# PROMPT
Transcribe every one of the following items word for word, keeping each line as it appears.

Extracted items

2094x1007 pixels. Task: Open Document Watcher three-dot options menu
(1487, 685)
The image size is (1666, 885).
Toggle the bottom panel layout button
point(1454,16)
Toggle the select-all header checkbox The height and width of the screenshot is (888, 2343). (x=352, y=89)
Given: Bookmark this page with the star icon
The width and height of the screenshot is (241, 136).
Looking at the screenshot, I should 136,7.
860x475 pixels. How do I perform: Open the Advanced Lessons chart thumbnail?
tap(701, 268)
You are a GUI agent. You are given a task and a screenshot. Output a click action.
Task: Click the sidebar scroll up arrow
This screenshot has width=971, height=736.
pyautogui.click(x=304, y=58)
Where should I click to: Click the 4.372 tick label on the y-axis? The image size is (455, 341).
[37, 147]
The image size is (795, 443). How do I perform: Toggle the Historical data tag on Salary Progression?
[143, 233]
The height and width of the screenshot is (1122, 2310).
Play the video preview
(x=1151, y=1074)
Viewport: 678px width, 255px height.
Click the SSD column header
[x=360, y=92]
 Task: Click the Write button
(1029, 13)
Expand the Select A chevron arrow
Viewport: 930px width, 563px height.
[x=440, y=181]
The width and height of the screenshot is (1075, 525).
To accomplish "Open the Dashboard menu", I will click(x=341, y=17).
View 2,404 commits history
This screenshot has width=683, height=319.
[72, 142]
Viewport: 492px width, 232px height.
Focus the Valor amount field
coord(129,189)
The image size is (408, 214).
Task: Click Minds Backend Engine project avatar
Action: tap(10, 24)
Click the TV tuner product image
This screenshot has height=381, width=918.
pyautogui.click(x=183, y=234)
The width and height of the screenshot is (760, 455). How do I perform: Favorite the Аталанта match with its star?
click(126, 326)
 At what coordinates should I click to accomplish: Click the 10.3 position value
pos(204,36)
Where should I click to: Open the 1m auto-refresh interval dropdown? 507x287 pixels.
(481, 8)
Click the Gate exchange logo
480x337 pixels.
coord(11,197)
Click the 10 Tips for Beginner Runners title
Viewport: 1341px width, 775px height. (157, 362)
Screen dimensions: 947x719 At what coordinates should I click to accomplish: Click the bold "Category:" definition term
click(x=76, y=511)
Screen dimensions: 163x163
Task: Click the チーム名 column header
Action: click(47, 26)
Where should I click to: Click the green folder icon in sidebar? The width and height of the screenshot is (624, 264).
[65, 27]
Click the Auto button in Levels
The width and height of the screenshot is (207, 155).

# EXPECTED OUTPUT
2094x1007 pixels. Task: Open Document Watcher three-dot options menu
(1487, 685)
The image size is (1666, 885).
Toggle the bottom panel layout button
point(1454,16)
Toggle the select-all header checkbox The height and width of the screenshot is (888, 2343). (x=352, y=89)
Given: Bookmark this page with the star icon
The width and height of the screenshot is (241, 136).
Looking at the screenshot, I should 136,7.
860x475 pixels. How do I perform: Open the Advanced Lessons chart thumbnail?
tap(701, 268)
You are a GUI agent. You are given a task and a screenshot. Output a click action.
Task: Click the sidebar scroll up arrow
This screenshot has width=971, height=736.
pyautogui.click(x=304, y=58)
Where should I click to: Click the 4.372 tick label on the y-axis? The image size is (455, 341).
[37, 147]
The image size is (795, 443). How do I perform: Toggle the Historical data tag on Salary Progression?
[143, 233]
The height and width of the screenshot is (1122, 2310).
Play the video preview
(x=1151, y=1074)
Viewport: 678px width, 255px height.
Click the SSD column header
[x=360, y=92]
 Task: Click the Write button
(1029, 13)
Expand the Select A chevron arrow
Viewport: 930px width, 563px height.
[x=440, y=181]
The width and height of the screenshot is (1075, 525).
To accomplish "Open the Dashboard menu", I will click(x=341, y=17).
View 2,404 commits history
This screenshot has width=683, height=319.
[72, 142]
Viewport: 492px width, 232px height.
Focus the Valor amount field
coord(129,189)
The image size is (408, 214).
Task: Click Minds Backend Engine project avatar
Action: tap(10, 24)
Click the TV tuner product image
This screenshot has height=381, width=918.
pyautogui.click(x=183, y=234)
The width and height of the screenshot is (760, 455). How do I perform: Favorite the Аталанта match with its star?
click(126, 326)
 At what coordinates should I click to accomplish: Click the 10.3 position value
pos(204,36)
Where should I click to: Open the 1m auto-refresh interval dropdown? 507x287 pixels.
(481, 8)
Click the Gate exchange logo
480x337 pixels.
coord(11,197)
Click the 10 Tips for Beginner Runners title
Viewport: 1341px width, 775px height. (157, 362)
Screen dimensions: 947x719 At what coordinates should I click to accomplish: Click the bold "Category:" definition term
click(x=76, y=511)
Screen dimensions: 163x163
Task: Click the チーム名 column header
Action: click(47, 26)
Where should I click to: Click the green folder icon in sidebar? The width and height of the screenshot is (624, 264).
[65, 27]
Click the Auto button in Levels
The width and height of the screenshot is (207, 155).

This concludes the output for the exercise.